Richard Weissbourd, January 2010
Presented "The Parents We Mean To Be". Richard is the author of The Parents We Mean To Be, How Well-Intentioned Adults Undermine Children's Moral and Educational Development. He is also the author of The Vulnerable Child, What Really Hurts America's Children and What We Can Do About It, recently named by the American School Board Journal as one of the top ten education books of all time. A child and family psychologist, Richard is on the faculty of Harvard's Kennedy School of Government and School of Education. For several years he worked as a psychologist in community mental health centers as well as on the Annie Casey Foundation's New Futures Project, an effort to prevent children from dropping out of school. He is a founder of several interventions for at-risk children, including ReadBoston and WriteBoston, city-wide literacy initiatives led by Mayor Menino. With Robert Selman, he founded Project ASPIRE, a social and ethical development intervention.

He spoke to Belmont Day School about the key dimensions of moral development in children and the potential threats to that moral development. His talk centered around the general theory that a growing number of parents are putting more weight on their child's happiness, and not focusing as much on their goodness.

Nancy Carlsson-Paige, March 2009
Presented "The Effect of Media on Children". Nancy is Professor Emerita at Lesley University where she taught teachers for more than 30 years and was a founder of the University's Center for Peaceable Schools. She has written and spoken extensively about the impact of media on children's lives and social development, and how children learn the skills for positive relationships. She is a critic of current education reforms that promote standardized tests and the privatization of schools. Nancy is the author of 5 books and numerous articles and op eds on media and technology, conflict resolution, peaceable classrooms, and education reform. Her most recent book is called Taking Back Childhood: A Proven Roadmap for Raising Confident, Creative, Compassionate Kids. Nancy has received many awards for her leadership and advocacy in early childhood and peace education. She is an advocate for education policies and practices that promote social justice and the well-being of all children.

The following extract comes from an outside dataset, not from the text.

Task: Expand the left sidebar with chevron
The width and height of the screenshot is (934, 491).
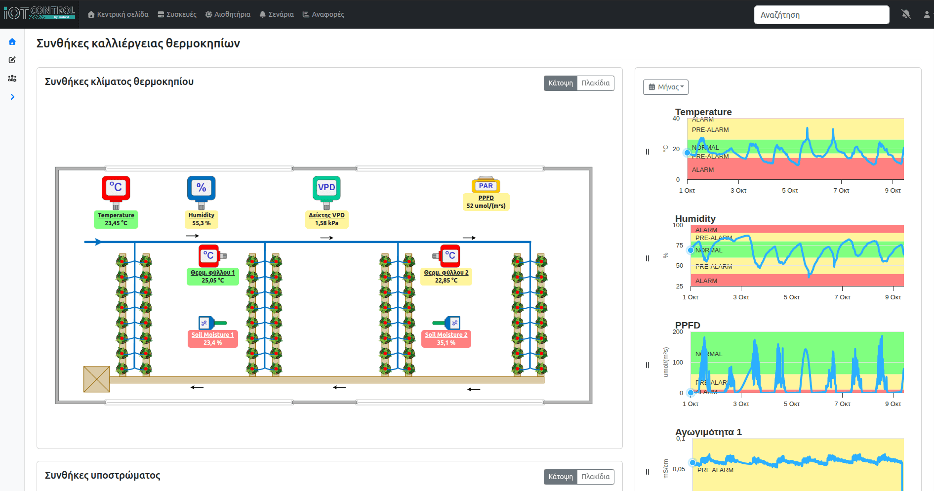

Benjamin & Rosamund Zander, January 2009
Presented "Experiencing the Art of Possibility". Mr. Zander conducts full seasons of concerts by the Boston Philharmonic and New England Conservatory's Youth Philharmonic Orchestra, and also circles the globe as both a conductor and inspirational speaker. He was the final keynote speaker at the World Economic Forum, where he was presented with the Crystal award for "outstanding contributions in the arts and international relations". Benjamin and Rosamund together authored the best selling book, The Art of Possibility. The Zanders present a new model of leadership, citing that it is their job to awaken possibility in others. They use the metaphor of the orchestra to link together a story of human potential.

Catherine Steiner-Adair, November 2008
Presented "Raising Kids of Character in a Culture of Affluence". Catherine is a clinical psychologist with a private practice in Chestnut Hill, MA. She is also the Director of Education and Prevention at the Klarman Eating Disorders Center at McLean Hospital and is a clinical instructor at Harvard Medical School. She is co-author of Full Of Ourselves: A Wellness Program Advancing Girl Power, Health and Leadership. She has frequently appeared on television and in numerous newspapers and magazines. She is a graduate of Bowdoin College, did her doctoral work at Harvard, and her clinical training at Children's Hospital and Harvard Medical School.